**WORK TO BE COMPLETED:**
In the material below, copy the lines from the line with "Open the Käynnistä start menu" to the line with "Viewport: 1024px width, 740px height.", switching "start menu" to "search panel" and leaving everything else unchanged.
## Begin MATERIAL FOR THIS EXERCISE
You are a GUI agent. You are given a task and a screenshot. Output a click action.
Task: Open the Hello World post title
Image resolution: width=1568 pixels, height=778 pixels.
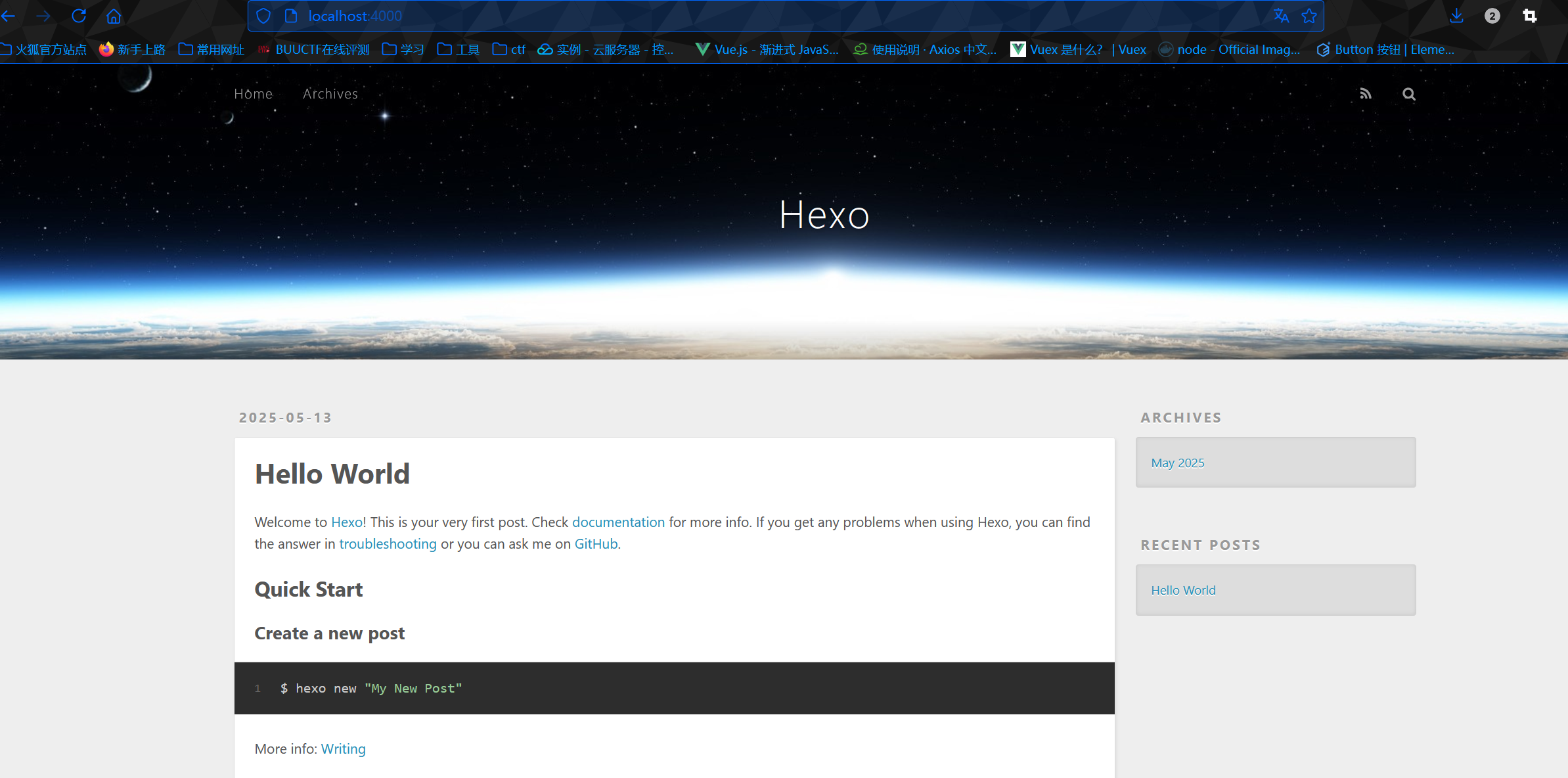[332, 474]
## End MATERIAL FOR THIS EXERCISE
## Begin MATERIAL FOR THIS EXERCISE
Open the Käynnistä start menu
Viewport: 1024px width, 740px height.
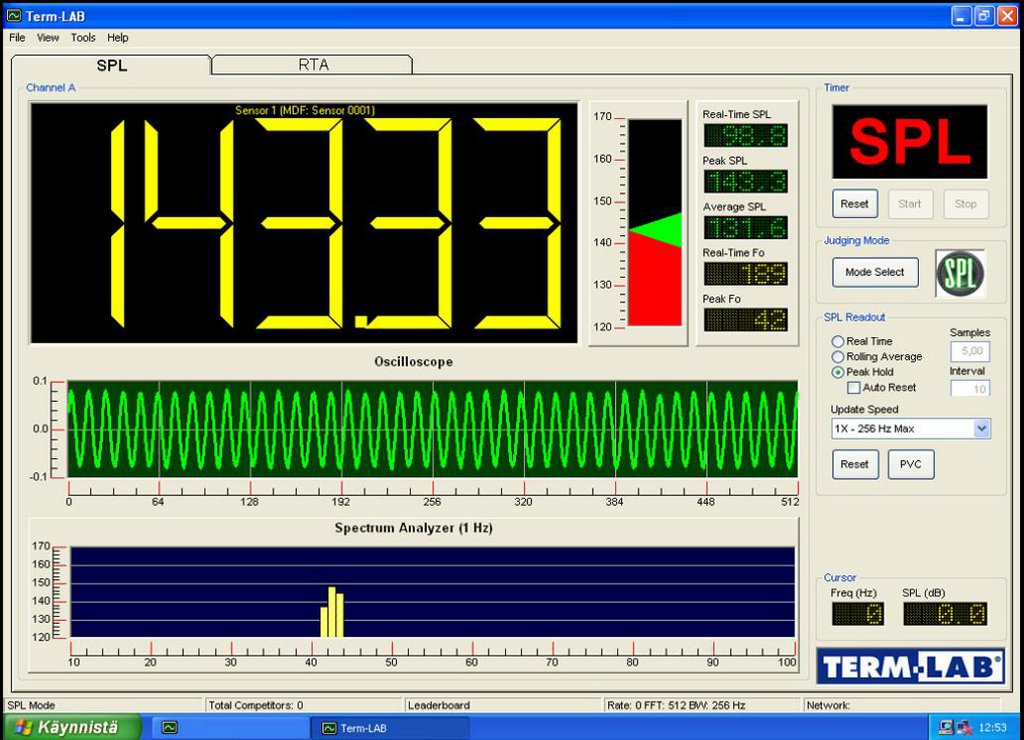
## End MATERIAL FOR THIS EXERCISE
**THE SOLUTION:**
Open the Käynnistä search panel
Viewport: 1024px width, 740px height.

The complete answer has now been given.